The Tax Court is correct.  The Gunny’s method doesn’t work in IP valuation and, although it sounds good, it doesn’t really work with respect to the Marine Corps either.  The whole doesn’t become everlasting simply because of the very important, historic sacrifices made by its earlier parts.  Current and future success depends on the valor (or value) of the current parts as much as, and often more than, that of the former.  Showing an understanding of this principle, the Tax Court found that a significant contributor to the anticipated future success of the Irish business was old-fashioned hard work by Veritas Ireland and its foreign affiliates.  Accordingly, the Court held that the taxpayer’s CUT method, with certain adjustments, properly reflected the value of the transferred intangibles based on their expected useful lives.

In the ordinary course, one would expect the IRS to appeal a decision where it believed the factual and legal conclusions were fundamentally erroneous.  However, like the schoolyard bully who gets beat up by the first nerdy kid he picks on, the IRS has kept its tactics but changed its victim.  The IRS declined to appeal Veritas, while setting out its plan to take someone else’s lunch money in an Action on Decision that refuses to acquiesce in the Tax Court decision and indicates that it will challenge future transactions under the same aggregate value method rejected in Veritas.  The AOD states that the IRS is not appealing Veritas because the Tax Court’s decision allegedly turns on erroneous factual findings that would be difficult to overturn on appeal.

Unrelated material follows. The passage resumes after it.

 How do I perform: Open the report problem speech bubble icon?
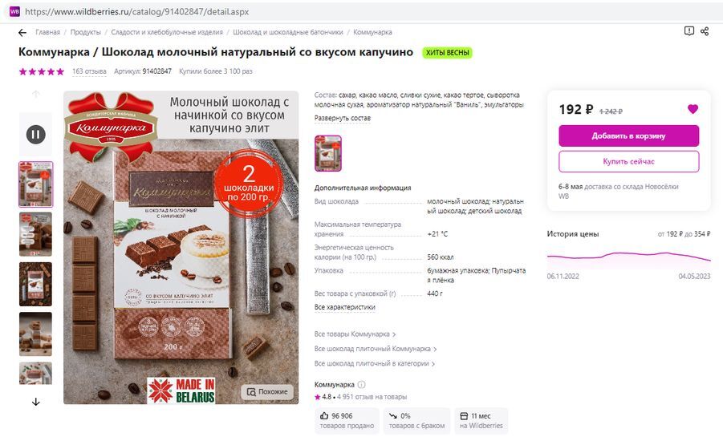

This attempt by the IRS to use an AOD to continue to harass taxpayers should fail.  The Tax Court’s opinion did not conclude that the useful life of the pre-existing IP could never survive later technology developments.  And it did not exclude the possibility of future product value flowing from that original IP.  Rather, it rejected the view that synergies allow the IRS to turn a specific asset valuation into a global business valuation and, while they are at it, include in that valuation non-compensable goodwill and going-concern value.  The “head-start” IP provides is indeed valuable, but it is properly valued as part of a specific asset and not in some “synergistic” stew of assets, goodwill, going concern value and business opportunity.  (While we are at it, Hospital Corp. of America v. Commissioner, 81 T.C. 520 (1983)) did not bless the valuation of a business opportunity; it held that while proprietary systems, methods and processes are compensable, the mere business opportunity to engage in R&D is not.)  IP does give competitive advantages that do not necessarily disappear in next generation product developments.  However, one cannot treat an IP transfer as the segmentation and transfer of an entire living, breathing business. This ignores the transaction that happened but, more importantly, the real and substantial risks assumed by the parties in developing the future IP, risks that drive the real value of those future products, products that are but one part of the value of that continuing business.  Contra Litigating Treas. Reg. § 1.482-7T.

The AOD acknowledges that “[t]he facts found by the Court materially differed from the determinations made by the Service” but does not accept the consequences.  The Tax Court disagreed with the IRS’s view of “the facts” because those “facts” were entirely inconsistent with the business realities of IP transfers.  If it does not believe its position merits an appeal, the IRS should accept its loss.  Instead, it is pushing around other taxpayers by foisting the same untenable “factual” story on them.  As former British Prime Minister Benjamin Disraeli once said, “courage is fire and bullying is smoke.”  The Veritas AOD is nothing but smoke.